[quote=jpinpb][quote=AN]jpinpb, I think right now, you should be able to get 4.5% with about 2 points. That’s about $4500 from a 80% loan w/ purchase price of $285k. That’s still $3500 less than than the $8k the government is giving you to buy. Your example doesn’t work, I agree with that. [/quote]
AN – Thanks for the explanation. I appreciate you taking the time. I still am a little confused. You said 80%. So that means putting 20% down? Not to be dense.
I have a question for anyone out there. Are those intending to eventually buy planning to put 20% down?
I originally intended to put 20% down, but w/each day hearing about the unemployment rising and the economy doing so poorly and the inventory rising and potential future decline in r.e. prices, if I bought today, I would only be comfortable putting down the minimum.[/quote]

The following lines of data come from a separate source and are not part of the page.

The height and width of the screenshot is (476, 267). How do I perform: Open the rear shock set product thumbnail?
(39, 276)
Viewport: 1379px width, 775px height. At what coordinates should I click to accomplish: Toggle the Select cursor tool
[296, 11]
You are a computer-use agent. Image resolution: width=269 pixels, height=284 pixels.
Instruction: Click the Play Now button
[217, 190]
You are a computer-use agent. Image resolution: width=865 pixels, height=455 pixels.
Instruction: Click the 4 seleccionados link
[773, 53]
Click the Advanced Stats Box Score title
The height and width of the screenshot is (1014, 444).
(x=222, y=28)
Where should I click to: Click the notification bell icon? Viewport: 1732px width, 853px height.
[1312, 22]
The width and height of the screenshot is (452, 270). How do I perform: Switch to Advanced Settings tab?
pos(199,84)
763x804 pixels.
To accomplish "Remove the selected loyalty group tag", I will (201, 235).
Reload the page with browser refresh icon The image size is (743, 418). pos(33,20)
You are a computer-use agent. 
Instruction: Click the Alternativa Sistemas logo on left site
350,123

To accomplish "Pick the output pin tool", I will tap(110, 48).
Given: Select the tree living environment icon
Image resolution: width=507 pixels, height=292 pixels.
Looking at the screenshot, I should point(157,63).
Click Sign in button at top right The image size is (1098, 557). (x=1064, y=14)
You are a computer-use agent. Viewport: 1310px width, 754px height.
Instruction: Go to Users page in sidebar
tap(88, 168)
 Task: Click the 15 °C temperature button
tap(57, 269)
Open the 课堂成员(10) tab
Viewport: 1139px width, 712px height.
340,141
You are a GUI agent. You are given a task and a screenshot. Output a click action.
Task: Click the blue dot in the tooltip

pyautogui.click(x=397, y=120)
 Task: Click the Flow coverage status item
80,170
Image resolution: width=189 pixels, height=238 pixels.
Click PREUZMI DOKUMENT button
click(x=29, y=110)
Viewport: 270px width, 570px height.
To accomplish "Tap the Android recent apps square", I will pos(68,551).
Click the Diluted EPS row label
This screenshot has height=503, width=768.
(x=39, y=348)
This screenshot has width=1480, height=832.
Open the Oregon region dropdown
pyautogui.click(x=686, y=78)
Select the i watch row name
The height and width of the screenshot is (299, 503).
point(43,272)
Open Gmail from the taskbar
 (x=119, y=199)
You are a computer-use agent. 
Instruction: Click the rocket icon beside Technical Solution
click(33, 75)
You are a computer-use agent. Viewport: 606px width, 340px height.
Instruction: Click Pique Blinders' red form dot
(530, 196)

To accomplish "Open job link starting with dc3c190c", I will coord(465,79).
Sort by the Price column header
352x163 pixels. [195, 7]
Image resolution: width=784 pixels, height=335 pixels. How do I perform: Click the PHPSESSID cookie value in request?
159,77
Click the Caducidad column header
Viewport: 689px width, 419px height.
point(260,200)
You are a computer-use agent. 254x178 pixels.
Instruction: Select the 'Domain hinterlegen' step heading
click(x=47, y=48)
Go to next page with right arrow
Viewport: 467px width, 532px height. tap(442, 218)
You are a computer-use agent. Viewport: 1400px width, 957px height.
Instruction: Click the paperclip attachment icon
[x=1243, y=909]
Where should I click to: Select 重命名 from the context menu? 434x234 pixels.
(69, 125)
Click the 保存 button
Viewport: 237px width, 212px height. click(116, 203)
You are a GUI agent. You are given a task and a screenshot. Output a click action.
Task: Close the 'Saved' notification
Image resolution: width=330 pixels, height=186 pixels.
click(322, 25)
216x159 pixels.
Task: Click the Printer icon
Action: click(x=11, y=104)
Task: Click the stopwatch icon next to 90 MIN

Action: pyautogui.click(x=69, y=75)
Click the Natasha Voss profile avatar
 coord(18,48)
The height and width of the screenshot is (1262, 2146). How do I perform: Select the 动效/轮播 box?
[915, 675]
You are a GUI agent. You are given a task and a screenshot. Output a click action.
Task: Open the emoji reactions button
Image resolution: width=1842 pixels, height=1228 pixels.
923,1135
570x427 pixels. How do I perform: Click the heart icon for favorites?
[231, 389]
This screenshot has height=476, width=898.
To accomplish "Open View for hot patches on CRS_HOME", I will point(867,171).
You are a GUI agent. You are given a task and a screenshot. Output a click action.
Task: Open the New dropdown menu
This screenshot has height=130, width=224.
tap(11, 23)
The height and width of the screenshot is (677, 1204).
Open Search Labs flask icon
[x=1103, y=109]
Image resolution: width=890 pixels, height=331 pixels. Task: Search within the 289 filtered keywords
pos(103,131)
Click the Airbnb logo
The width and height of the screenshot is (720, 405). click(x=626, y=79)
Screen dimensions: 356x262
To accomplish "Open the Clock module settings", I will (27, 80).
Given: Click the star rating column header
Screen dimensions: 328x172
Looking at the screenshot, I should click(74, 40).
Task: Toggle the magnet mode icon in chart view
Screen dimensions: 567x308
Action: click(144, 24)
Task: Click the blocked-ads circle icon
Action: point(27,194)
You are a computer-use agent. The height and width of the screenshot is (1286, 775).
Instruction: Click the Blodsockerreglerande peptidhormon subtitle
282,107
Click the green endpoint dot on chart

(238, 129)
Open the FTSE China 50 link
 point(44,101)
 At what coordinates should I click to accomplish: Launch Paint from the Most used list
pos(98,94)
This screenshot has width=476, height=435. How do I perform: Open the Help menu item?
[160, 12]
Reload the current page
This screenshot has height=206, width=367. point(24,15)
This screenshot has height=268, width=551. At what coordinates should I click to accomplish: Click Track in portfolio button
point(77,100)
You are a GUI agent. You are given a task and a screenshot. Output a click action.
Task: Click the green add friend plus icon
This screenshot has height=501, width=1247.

We are going FHA with 3.5% down ourselves. We’re not in a position to put 20% down (we could do 10%), and in this economy, we view keeping our reserves high (they’ll still be in excess of 30K after the transaction is completed) as a reasonable trade-off to being stuck with a $180/mo mortgage insurance payment.
Truthfully, it’s not that bad – the reserves will be sitting earning interest in CD’s, which by themselves will bring in nearly half of what the MI payment is annually. If we had the full 20%, the 16.5% saved by not putting it in the down payment would pay for the entire thing (and that’s just figuring a 3% rate of return on the CD’s).